Lesley Holdship - Home Economist, Food Stylist & Recipe Writer

chocolate lovers!

Sun, Nov 21 2010
Chocolate is a bit of a niggle for me!. When I speak with people about it I am always in shock about the kind they like. I am sorry to say I am just a chocolate snob. I only like cocoa from South America, I only like milk with no less than 34% solids and I don't like chocolate that says it's chocolate when it clearly is not! It's like Macdonalds saying they are a restaurant when they are clearly not!
I did a workshop with some kids yesterday and the recipe was chocolate based so whilst the pudding was in the oven I decided to do a chocolate tasting. The young girl I was working with went out to get some from the shop floor and came back with Lindt 90%, Green and Blacks Butterscotch - could this be my favourite! - and a Cadbury with a name I can't recall. Bliss or something?

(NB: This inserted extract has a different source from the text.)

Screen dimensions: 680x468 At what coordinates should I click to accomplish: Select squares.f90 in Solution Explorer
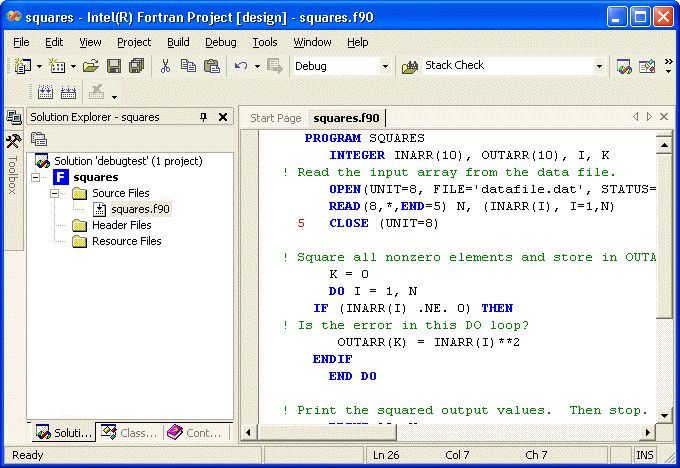[x=139, y=209]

We broke up the bars into bowls and had the children taste them. The 90% was received quite well considering they children were only 6! The feeling in your mouth is so dry from such a high cocoa content but it is fabulous to cook with, so rich, with good quality cocoa beans which have obviously been fermented properly and made with care. Some of te faces were classic though! The Cadbury was just horrid. It tasted of sweetness. No hint of cocoa and the nuts in this one were the only saving grace. The Green and Blacks, delectable but sadly as it is now owned by Cadbury it does not hold the same feeling for me any more, but that crunchy butterscotch and deep flavour......mmm, well anyway! The children just loved the Cadbury. We did not tell them what it was and still they loved it. I felt saddened as I wondered how unrefined tastebuds seem. Or have they always been that way? I kind of thought that many are brainwashed by Cadbury, or coke or sweets but actually, I now am pondering that perhaps as a nation our taste buds are receding as so many of us are used to eating rubbish. I think this could be a theory, but then again it may not!

edible gifts

Thu, Nov 11 2010
I really can't have been more lucky this year. Whilst our country trickles along in a recession I have been so busy with work I don't know what to do with myself! But as we move on towards Christmas I really want to get more organised and keep a little time for myself as one of my favourite gifts to give to the people i love is, of course, food. Not only does making the gift make you feel good if you love cooking but packaging it and then giving it is terrific too. You can package loads of things up. I recently went to a fantastic new market stall in Par MArket, Cornwall and bought some cornish sea salt with flower petals in it. A pretty jar, some raffia and a homemade label and away we go! Even a jar of jam that you made earlier on in the year with a little pretty fabric. Keep any interesting bottles and one of the easiest edible gifts is flavoured oil. Buy a good olive oil. Sterilise a bottle by placing in a warm oven for ten minutes. Warm the oil until just about body temperature, adding some thick slivers of lemon zest or lush sprigs of rosemary, thyme and peppercorns. Pour into the bottle, gubbins and all then seal with a cork.
Then give with love.

heavenly chocolate

Tue, Oct 12 2010

It’s most certainly coming up to the time of year when our thoughts are turned towards chocolate. The shops are stocking up for Christmas! And I don’t care what men say about not eating it as I know this to be an untruth! Amongst many I know anyway! The nights are turning cold and dark now and a good piece of chocolate suits the mood. But for me, I need a bar of chocolate that does actually taste of more than sweetness. The cheap brands like Cadbury just taste of sugar with not a hint of cocoa. It’s interesting to do a little taste test. A bar with around 26% cocoa solids compared to a bar with 34% solids. The difference is immense. A good bar of dark chocolate should really contain at least 60% cocoa solids. So it’s quite a funny thing when you look at Bournville - which used to be the only dark chocolate available - as it only contains 39%, so hardly more than a quality bar of milk. Use high cocoa solids for cooking and the flavour of your chocolate creation will be astounding. And along the same tracks, a good cocoa makes somewhat of a difference too. These sorts of chocolates are often on offer. Why not spread your wings and go for change! Fairtrade too, if you can. But interestingly, my favourite chocolate, Green and Blacks, is now owned by chocolate giants, Cadbury. This upset me immensely. And I had said I would not buy it, but my taste buds got the better of me. Green and Blacks selling out…….. shame. But the cocoa's flavour overcomes me. the rich intricate flavour of the south american cocoa bean is so different to one grown in Africa, say. compare Divine against G and B's. A real difference.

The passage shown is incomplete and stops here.